The study, published in the Journal of Renewable and Sustainable Energy, is based on NOAA’s High Resolution Rapid Refresh model, which provides hourly updated weather forecasts, including wind speed and direction data, for every part of the United States. Every few years, NOAA releases an updated HRRR model to the National Weather Service, while working on the next update at the same time.
Utilities must be able to predict wind patterns accurately and far in advance to determine how much additional energy they must produce from other sources. A bad prediction can cost the utility a lot of money, and those costs are then passed on to consumers. Conversely, a good prediction can result in substantial savings for those same customers.
“We were able to compare [HRRR] models side by side and see when one model makes a better prediction than the other,” said Professor of Economics and study co-author Martin Shields. “What we see over time is that the models get better at predicting wind and that generates additional savings for utility consumers.”
As expected, newer models perform better – but by looking at the difference in errors from each model (the deviation between a predicted wind speed and a measured wind speed, for example), economists were able to put a dollar amount on each upgraded model, quantifying the economic benefit of increasingly accurate forecasts.

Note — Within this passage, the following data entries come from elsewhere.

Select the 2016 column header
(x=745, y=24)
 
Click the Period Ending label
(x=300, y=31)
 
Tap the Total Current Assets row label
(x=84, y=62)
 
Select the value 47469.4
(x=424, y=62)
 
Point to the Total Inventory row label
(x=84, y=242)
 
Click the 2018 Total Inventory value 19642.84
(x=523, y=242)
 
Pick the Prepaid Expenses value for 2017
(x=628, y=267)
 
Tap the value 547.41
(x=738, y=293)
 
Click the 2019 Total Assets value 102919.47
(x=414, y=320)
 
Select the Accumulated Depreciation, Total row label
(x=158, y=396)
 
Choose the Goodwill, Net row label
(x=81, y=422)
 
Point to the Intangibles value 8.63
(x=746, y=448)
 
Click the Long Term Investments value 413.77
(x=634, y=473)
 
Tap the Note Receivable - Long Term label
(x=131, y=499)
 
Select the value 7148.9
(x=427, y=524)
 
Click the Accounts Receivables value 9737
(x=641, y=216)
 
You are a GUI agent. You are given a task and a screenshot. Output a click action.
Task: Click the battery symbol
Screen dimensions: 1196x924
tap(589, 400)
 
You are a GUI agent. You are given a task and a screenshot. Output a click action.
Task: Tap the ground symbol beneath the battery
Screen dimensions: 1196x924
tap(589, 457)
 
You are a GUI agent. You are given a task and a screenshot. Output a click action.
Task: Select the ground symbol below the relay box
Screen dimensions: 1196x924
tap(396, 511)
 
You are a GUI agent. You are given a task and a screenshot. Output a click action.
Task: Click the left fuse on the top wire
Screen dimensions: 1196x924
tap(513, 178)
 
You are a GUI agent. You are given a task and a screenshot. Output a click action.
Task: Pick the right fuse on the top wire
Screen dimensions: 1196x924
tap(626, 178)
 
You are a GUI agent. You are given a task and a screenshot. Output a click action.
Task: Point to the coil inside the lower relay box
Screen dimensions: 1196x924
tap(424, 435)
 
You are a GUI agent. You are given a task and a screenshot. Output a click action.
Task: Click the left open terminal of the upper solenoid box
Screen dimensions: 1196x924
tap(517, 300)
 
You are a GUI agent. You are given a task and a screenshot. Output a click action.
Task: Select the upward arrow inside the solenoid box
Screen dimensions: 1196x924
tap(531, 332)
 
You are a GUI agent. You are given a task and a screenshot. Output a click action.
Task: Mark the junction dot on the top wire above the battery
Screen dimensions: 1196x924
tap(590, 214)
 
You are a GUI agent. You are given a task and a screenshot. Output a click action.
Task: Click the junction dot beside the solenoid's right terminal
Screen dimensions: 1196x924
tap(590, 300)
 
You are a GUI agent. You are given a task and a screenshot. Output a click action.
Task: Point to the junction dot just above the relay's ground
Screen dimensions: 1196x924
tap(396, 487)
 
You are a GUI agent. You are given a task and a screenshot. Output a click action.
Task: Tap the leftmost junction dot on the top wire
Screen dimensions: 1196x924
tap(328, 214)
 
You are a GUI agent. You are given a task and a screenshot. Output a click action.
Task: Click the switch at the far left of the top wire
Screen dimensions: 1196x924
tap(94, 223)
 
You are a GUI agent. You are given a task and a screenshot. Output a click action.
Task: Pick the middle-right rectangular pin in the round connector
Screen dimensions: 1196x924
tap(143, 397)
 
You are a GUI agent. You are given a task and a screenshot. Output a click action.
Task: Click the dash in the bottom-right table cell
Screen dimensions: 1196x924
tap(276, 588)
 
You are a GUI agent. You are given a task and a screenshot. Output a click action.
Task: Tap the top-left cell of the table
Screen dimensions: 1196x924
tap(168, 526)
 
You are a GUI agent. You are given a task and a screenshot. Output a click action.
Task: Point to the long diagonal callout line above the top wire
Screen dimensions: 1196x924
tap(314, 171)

“The researchers at NOAA have been struggling for a long time to put a value on their forecast,” Shields said. “They know their models are getting better, they know that people use those in important economic decisions, but they have a hard time quantifying exactly what the value of that is.”
The research team – which includes postdoctoral researcher Hwayoung Jeon, professors Harvey Cutler and Rebecca Hill, and Ph.D. students Tao Lu and Yuchen Wu – are now planning to evaluate improved cloud cover forecasts for solar power providers.
-Adapted from an American Institute of Physics press release.